> THE REQUEST: Reproduce the lines of the listing from the line containing "You are a computer-use agent. The image size is (1024, 476)." through the line containing "Action: (163, 12)", inclusive, swapping "Safari" for "Chrome" and leaving everything else unchanged.

(Listing on finding words and elements)
☆ ☆ ☆

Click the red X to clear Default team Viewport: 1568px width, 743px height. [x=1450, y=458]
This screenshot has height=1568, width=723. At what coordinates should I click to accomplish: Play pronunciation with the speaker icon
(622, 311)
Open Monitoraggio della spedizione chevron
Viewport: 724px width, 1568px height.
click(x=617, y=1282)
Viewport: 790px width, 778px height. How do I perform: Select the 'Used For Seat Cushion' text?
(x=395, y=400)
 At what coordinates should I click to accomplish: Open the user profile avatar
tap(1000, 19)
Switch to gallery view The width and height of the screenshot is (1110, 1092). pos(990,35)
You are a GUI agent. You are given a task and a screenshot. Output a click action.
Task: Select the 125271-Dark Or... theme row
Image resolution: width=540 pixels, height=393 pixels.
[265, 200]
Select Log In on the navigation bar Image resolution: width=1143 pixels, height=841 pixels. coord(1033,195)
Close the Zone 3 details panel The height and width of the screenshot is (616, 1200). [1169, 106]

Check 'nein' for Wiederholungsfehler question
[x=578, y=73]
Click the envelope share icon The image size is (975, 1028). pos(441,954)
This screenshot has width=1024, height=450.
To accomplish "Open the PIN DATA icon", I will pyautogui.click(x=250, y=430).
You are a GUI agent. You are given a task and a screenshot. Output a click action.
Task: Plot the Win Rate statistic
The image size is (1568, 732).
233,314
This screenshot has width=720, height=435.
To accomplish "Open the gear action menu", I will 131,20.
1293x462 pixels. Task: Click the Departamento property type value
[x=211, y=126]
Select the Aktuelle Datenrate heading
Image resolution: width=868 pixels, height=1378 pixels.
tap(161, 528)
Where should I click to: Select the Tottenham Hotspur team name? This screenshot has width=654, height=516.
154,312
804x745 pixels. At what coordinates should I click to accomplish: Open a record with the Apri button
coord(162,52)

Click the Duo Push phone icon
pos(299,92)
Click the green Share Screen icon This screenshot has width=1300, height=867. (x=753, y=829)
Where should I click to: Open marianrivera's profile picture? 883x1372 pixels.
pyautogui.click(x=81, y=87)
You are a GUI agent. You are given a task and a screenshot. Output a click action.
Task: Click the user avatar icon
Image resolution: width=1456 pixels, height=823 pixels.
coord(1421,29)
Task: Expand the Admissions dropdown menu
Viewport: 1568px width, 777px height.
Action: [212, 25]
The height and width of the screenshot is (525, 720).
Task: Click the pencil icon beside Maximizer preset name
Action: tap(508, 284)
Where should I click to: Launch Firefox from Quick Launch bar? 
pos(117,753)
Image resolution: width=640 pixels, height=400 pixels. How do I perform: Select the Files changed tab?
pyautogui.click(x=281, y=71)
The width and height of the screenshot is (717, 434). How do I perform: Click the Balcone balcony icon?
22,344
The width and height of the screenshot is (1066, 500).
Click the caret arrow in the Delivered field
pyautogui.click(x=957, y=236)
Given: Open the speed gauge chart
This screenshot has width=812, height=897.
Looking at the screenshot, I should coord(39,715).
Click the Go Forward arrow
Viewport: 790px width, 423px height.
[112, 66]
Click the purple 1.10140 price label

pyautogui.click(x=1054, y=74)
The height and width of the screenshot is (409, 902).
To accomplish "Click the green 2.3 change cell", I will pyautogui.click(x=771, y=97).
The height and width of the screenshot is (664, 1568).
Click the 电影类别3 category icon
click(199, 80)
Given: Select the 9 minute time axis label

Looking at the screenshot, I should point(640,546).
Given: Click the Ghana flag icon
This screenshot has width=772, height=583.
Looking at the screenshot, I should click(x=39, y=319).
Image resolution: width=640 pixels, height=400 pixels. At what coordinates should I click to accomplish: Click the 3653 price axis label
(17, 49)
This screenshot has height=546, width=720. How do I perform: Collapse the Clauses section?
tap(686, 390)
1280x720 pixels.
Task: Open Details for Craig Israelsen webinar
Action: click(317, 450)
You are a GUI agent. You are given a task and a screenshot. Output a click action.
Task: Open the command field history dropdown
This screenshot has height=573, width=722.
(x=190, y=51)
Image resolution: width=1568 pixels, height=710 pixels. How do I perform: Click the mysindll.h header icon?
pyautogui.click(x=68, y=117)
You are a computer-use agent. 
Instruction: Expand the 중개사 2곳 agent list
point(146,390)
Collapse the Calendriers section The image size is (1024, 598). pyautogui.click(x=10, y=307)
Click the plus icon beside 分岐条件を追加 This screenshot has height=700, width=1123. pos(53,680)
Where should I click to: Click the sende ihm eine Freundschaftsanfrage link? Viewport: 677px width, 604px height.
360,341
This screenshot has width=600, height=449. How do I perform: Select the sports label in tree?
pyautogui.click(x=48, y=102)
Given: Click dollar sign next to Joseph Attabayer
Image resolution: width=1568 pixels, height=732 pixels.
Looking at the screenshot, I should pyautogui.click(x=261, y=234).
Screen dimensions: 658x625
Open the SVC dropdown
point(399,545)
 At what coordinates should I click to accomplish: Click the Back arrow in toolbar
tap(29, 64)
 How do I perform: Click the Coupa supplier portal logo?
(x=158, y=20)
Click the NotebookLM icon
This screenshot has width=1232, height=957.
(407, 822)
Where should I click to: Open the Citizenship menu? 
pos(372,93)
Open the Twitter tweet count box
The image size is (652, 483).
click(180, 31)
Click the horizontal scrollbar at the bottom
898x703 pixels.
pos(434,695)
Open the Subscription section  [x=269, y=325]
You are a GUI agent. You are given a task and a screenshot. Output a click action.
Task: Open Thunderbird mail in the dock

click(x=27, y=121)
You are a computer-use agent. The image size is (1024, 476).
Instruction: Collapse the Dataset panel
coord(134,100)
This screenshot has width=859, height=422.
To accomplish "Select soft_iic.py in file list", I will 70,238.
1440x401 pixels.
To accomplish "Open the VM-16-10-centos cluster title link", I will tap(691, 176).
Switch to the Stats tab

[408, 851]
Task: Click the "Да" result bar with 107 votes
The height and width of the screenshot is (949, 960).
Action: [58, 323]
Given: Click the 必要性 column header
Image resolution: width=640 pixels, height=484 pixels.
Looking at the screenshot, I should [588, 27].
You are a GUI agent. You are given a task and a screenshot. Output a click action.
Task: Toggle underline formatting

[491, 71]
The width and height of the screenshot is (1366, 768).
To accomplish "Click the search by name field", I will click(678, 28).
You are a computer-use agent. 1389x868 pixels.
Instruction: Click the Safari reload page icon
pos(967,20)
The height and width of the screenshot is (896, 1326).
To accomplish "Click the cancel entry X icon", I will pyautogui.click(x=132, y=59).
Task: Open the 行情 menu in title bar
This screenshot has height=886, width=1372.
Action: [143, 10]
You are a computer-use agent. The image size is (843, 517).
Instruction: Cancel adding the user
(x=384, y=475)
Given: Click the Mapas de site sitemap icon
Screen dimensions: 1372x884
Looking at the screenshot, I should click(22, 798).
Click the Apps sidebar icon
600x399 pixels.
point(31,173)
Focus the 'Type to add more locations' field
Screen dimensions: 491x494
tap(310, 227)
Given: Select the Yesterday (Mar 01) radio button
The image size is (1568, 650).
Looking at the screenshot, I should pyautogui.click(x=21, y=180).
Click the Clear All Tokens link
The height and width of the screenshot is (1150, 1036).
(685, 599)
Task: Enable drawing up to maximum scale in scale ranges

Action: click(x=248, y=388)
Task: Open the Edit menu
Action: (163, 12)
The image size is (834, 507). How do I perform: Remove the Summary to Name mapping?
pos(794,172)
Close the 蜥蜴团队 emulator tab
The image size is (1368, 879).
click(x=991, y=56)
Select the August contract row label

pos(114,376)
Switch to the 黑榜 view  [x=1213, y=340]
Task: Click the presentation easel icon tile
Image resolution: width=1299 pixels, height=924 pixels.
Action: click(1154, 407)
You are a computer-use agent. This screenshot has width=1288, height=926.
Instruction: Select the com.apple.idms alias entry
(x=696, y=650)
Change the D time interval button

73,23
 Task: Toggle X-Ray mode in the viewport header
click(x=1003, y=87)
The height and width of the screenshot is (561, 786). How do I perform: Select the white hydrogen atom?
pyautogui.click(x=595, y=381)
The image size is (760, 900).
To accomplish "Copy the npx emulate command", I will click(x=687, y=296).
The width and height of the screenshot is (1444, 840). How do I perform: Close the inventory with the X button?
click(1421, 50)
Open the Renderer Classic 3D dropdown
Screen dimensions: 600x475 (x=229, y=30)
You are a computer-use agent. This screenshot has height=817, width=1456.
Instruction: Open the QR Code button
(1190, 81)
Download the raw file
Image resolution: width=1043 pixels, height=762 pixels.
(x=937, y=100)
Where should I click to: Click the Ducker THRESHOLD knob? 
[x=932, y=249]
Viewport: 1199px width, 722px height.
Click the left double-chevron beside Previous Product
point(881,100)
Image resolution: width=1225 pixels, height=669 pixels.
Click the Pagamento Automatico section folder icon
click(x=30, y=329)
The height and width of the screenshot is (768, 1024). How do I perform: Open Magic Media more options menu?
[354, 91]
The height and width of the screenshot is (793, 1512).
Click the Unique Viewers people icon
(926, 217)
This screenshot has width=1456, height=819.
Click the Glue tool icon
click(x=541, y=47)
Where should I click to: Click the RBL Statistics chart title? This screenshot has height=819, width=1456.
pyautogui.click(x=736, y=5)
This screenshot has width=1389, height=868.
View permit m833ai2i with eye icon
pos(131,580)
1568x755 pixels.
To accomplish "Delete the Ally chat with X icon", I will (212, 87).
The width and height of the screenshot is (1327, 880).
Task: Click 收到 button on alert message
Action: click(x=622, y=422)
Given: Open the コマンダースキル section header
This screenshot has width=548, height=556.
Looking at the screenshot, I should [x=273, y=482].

☆ ☆ ☆

> IN RESPONSE:
You are a computer-use agent. The image size is (1024, 476).
Instruction: Collapse the Dataset panel
coord(134,100)
This screenshot has width=859, height=422.
To accomplish "Select soft_iic.py in file list", I will 70,238.
1440x401 pixels.
To accomplish "Open the VM-16-10-centos cluster title link", I will tap(691, 176).
Switch to the Stats tab

[408, 851]
Task: Click the "Да" result bar with 107 votes
The height and width of the screenshot is (949, 960).
Action: [58, 323]
Given: Click the 必要性 column header
Image resolution: width=640 pixels, height=484 pixels.
Looking at the screenshot, I should [588, 27].
You are a GUI agent. You are given a task and a screenshot. Output a click action.
Task: Toggle underline formatting

[491, 71]
The width and height of the screenshot is (1366, 768).
To accomplish "Click the search by name field", I will click(678, 28).
You are a computer-use agent. 1389x868 pixels.
Instruction: Click the Chrome reload page icon
pos(967,20)
The height and width of the screenshot is (896, 1326).
To accomplish "Click the cancel entry X icon", I will pyautogui.click(x=132, y=59).
Task: Open the 行情 menu in title bar
This screenshot has height=886, width=1372.
Action: [143, 10]
You are a computer-use agent. The image size is (843, 517).
Instruction: Cancel adding the user
(x=384, y=475)
Given: Click the Mapas de site sitemap icon
Screen dimensions: 1372x884
Looking at the screenshot, I should click(22, 798).
Click the Apps sidebar icon
600x399 pixels.
point(31,173)
Focus the 'Type to add more locations' field
Screen dimensions: 491x494
tap(310, 227)
Given: Select the Yesterday (Mar 01) radio button
The image size is (1568, 650).
Looking at the screenshot, I should pyautogui.click(x=21, y=180).
Click the Clear All Tokens link
The height and width of the screenshot is (1150, 1036).
(685, 599)
Task: Enable drawing up to maximum scale in scale ranges

Action: click(x=248, y=388)
Task: Open the Edit menu
Action: (163, 12)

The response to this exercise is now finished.